-- What this task involves --
Copy out the lines from the one containing "This screenshot has width=372, height=221." through the one containing "634x483 pixels. point(220,213)", both included, swapping "solo" for "mute" and leaving everything else unchanged.
▼
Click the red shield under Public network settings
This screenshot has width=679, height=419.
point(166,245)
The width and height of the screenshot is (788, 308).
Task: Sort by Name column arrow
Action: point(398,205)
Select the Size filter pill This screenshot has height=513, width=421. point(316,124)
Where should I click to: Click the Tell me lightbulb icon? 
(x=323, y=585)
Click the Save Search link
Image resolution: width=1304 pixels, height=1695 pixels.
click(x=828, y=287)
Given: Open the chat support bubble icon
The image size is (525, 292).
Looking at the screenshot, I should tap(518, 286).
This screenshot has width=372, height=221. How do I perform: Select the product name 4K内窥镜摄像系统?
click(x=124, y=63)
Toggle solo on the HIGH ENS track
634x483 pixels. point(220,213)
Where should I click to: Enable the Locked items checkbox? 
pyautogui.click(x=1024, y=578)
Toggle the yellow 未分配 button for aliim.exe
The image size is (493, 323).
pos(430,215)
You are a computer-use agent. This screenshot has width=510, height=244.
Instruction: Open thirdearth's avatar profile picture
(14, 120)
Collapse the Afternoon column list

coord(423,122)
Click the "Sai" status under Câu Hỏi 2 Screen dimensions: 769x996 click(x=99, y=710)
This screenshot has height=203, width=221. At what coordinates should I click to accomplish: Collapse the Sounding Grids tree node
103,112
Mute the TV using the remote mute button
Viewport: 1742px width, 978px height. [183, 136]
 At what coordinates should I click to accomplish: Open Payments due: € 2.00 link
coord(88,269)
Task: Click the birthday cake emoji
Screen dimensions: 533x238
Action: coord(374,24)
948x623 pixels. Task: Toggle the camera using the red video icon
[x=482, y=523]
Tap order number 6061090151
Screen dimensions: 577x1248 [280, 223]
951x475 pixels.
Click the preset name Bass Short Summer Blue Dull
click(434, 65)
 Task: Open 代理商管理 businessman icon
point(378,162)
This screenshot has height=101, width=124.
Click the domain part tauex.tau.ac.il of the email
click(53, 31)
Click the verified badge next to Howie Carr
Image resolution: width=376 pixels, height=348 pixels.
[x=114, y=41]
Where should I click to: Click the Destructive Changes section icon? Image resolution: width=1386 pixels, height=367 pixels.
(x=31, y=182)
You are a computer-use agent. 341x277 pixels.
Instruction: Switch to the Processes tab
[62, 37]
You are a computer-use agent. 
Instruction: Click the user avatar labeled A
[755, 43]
▲
-- Answer below --
This screenshot has width=372, height=221. How do I perform: Select the product name 4K内窥镜摄像系统?
click(x=124, y=63)
Toggle mute on the HIGH ENS track
634x483 pixels. point(220,213)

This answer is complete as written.